Work request –
Read through the records. Copy each line that has the word "display".

[Saved data entries]
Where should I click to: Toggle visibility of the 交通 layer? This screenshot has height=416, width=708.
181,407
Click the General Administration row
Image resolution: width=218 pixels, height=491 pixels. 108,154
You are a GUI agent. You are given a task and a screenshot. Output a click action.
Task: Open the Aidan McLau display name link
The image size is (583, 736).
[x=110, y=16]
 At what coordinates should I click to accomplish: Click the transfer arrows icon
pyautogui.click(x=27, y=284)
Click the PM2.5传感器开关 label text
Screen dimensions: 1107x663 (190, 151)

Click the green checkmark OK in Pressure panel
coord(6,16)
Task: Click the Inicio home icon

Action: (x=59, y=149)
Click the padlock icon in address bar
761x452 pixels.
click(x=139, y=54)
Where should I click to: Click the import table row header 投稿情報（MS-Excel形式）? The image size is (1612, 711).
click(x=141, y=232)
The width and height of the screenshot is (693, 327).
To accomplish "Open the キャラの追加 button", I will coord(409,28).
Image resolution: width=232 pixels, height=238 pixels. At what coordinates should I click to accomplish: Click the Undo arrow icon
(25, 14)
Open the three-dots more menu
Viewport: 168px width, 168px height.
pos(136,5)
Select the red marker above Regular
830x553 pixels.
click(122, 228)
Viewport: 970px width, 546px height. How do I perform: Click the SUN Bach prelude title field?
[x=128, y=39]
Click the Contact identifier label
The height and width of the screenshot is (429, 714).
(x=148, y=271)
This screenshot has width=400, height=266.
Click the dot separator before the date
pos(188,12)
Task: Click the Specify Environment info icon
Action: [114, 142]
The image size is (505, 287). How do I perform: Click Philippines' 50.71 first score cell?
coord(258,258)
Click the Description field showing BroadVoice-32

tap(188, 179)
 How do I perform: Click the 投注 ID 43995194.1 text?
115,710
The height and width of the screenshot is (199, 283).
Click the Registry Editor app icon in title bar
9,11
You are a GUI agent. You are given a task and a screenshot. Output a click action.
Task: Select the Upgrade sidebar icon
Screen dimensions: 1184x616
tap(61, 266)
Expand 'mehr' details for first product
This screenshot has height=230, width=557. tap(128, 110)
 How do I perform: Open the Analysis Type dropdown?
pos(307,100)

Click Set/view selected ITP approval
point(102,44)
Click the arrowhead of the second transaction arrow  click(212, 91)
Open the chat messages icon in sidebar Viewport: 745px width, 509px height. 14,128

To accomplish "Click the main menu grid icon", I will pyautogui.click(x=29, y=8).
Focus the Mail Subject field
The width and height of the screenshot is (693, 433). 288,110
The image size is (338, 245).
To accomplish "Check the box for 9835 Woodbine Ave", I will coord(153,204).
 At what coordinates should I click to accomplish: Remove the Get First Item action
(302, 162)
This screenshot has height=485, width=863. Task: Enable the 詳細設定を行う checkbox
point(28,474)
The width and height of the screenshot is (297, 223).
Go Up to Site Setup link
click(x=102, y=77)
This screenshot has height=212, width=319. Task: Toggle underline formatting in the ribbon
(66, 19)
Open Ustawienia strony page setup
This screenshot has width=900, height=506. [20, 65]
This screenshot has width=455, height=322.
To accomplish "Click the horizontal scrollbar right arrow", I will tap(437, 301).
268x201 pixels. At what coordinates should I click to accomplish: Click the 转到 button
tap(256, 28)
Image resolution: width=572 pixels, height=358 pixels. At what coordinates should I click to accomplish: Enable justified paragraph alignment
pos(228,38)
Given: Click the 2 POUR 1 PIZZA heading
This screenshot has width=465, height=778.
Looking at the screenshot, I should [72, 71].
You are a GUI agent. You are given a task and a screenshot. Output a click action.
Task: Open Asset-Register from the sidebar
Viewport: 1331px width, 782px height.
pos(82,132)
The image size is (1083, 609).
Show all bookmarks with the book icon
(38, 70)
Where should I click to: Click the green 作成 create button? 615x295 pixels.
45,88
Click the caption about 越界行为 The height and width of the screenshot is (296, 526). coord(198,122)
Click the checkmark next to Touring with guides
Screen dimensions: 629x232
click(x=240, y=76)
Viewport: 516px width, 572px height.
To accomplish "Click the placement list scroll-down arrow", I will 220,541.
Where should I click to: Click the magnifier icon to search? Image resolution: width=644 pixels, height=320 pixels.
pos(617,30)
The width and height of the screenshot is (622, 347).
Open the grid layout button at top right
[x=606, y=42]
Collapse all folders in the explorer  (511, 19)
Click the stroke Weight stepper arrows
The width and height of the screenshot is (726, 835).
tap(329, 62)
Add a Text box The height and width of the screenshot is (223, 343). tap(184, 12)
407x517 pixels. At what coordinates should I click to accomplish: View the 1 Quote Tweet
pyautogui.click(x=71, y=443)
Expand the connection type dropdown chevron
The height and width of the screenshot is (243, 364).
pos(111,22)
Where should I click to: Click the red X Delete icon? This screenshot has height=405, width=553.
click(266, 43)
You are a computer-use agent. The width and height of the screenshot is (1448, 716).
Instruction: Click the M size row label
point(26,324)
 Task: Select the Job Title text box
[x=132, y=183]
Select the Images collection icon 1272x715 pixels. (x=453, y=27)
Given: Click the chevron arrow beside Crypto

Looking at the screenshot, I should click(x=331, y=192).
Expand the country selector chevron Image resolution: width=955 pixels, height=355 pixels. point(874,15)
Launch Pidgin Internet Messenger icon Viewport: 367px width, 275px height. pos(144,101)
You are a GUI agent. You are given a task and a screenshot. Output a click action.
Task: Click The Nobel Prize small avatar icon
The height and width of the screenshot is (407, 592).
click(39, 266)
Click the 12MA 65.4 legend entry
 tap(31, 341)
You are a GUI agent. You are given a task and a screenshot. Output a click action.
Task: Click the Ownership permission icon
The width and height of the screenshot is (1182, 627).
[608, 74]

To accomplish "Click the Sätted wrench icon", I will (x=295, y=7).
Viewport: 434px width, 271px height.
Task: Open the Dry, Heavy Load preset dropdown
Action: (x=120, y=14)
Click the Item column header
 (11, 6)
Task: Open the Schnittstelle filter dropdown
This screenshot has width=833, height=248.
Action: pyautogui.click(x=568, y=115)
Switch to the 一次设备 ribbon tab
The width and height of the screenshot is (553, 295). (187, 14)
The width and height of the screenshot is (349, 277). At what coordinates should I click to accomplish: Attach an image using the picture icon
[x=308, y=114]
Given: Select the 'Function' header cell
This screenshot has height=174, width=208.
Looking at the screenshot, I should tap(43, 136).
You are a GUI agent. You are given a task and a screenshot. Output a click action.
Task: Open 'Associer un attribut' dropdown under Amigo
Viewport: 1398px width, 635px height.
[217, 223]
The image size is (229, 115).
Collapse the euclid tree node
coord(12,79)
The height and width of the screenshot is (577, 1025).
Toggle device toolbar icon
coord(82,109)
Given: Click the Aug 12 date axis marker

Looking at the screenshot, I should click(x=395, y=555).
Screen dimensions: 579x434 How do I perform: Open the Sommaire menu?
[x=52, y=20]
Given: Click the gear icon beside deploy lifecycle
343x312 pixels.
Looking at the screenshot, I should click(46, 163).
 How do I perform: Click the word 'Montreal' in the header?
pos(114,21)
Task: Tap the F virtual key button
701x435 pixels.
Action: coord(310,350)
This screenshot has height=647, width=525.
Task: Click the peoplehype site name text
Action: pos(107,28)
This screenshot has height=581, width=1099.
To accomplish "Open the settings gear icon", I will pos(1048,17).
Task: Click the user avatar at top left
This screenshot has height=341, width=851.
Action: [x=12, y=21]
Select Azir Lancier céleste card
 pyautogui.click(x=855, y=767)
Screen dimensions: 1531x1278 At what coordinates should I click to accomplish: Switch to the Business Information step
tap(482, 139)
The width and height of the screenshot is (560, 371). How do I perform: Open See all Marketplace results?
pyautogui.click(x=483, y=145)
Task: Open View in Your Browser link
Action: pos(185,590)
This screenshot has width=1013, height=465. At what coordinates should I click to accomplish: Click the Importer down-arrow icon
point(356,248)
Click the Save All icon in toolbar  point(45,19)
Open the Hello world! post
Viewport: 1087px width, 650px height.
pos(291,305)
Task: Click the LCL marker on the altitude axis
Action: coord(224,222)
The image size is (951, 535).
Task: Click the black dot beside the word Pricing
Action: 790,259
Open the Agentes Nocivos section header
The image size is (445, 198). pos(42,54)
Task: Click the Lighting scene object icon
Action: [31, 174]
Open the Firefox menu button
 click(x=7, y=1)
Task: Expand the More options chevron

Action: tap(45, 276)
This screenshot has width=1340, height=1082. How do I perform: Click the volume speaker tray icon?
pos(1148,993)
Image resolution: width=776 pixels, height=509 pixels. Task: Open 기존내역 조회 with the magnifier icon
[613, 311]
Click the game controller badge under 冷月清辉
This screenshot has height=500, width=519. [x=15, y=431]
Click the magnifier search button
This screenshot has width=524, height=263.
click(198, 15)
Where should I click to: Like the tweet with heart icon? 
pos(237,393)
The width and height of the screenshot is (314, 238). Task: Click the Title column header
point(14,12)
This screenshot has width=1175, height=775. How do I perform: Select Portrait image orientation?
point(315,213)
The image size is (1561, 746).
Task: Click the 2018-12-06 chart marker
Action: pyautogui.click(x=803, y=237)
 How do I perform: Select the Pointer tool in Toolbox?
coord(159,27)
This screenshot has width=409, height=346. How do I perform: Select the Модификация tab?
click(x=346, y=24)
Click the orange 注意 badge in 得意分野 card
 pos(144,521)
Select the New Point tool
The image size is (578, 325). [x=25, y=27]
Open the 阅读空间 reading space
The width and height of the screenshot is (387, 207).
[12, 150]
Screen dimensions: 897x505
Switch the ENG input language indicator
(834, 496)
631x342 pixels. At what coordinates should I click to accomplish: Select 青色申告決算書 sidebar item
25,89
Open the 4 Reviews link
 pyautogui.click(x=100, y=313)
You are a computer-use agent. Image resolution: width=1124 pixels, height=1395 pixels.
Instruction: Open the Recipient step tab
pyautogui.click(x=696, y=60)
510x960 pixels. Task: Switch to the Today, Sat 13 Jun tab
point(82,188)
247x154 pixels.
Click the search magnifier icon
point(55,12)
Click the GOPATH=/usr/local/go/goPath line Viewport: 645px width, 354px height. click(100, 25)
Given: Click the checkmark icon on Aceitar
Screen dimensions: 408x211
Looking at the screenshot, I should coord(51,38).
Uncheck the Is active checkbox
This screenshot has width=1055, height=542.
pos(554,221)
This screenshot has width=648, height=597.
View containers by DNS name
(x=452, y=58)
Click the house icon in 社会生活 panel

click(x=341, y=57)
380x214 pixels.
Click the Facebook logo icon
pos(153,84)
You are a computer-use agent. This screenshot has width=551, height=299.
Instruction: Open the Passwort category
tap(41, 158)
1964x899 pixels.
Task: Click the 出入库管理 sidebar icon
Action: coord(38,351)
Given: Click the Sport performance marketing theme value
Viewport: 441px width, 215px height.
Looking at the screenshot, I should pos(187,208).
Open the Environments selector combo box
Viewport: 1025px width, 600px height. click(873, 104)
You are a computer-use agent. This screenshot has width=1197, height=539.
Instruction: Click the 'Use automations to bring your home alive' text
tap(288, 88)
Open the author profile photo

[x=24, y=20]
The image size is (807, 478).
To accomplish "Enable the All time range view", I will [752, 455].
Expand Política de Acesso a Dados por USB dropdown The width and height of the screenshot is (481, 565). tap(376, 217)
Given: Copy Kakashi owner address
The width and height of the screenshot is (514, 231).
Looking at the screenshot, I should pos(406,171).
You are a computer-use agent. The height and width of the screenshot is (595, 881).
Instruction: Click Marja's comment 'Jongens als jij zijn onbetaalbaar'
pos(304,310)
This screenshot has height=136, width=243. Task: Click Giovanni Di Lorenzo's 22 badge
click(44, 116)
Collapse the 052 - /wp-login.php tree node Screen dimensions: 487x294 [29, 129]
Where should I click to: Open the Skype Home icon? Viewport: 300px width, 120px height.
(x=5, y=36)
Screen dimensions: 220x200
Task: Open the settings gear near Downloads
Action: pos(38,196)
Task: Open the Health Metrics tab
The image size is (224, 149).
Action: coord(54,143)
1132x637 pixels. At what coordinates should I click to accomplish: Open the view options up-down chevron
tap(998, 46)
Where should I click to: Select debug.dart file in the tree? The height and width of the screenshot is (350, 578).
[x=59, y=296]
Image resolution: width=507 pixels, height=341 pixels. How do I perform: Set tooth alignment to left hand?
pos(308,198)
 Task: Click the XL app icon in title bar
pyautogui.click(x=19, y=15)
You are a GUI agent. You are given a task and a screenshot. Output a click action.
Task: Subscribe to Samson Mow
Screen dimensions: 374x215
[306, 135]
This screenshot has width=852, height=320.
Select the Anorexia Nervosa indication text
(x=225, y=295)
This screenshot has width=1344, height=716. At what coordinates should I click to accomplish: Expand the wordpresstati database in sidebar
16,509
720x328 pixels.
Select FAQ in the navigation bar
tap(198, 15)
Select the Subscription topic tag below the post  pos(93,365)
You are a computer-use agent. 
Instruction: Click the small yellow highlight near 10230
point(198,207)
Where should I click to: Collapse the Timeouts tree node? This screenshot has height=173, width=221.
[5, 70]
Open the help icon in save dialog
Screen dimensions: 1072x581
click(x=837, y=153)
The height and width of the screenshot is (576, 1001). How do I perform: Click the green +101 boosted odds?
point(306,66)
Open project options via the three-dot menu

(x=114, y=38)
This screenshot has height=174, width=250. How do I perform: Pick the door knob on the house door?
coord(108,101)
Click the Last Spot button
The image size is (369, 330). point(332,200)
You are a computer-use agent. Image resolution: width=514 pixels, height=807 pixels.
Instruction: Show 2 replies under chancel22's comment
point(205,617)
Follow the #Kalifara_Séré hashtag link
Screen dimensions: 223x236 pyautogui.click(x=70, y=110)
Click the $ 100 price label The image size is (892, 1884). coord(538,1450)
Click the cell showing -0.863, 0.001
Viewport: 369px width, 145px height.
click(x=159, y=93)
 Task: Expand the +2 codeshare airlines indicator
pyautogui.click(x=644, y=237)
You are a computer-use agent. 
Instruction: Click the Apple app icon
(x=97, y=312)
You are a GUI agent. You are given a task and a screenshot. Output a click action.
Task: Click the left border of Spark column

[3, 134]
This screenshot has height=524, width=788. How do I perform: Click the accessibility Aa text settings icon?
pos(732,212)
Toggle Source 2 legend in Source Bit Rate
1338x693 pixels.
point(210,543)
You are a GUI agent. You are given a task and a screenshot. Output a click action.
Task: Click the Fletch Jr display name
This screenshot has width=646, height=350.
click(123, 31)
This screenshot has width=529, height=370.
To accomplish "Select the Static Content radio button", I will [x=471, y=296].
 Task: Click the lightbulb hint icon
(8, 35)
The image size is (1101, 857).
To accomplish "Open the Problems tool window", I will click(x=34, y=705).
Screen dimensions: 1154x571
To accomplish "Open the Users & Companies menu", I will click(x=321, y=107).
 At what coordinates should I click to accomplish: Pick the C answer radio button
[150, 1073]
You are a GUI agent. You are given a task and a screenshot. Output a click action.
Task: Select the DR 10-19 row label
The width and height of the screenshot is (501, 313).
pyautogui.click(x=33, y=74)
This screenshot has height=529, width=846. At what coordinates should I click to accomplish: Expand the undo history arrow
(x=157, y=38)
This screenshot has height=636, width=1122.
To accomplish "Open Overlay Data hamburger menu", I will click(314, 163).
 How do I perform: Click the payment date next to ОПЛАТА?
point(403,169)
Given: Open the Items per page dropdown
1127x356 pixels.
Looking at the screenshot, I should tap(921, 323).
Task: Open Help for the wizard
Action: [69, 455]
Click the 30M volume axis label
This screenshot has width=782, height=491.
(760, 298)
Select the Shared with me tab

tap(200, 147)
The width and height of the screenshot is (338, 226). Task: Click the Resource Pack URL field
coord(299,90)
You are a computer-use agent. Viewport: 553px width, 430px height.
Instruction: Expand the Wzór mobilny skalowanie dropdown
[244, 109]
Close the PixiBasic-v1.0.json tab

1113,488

Task answer –
Task: Open the Aidan McLau display name link
Task: Click the Fletch Jr display name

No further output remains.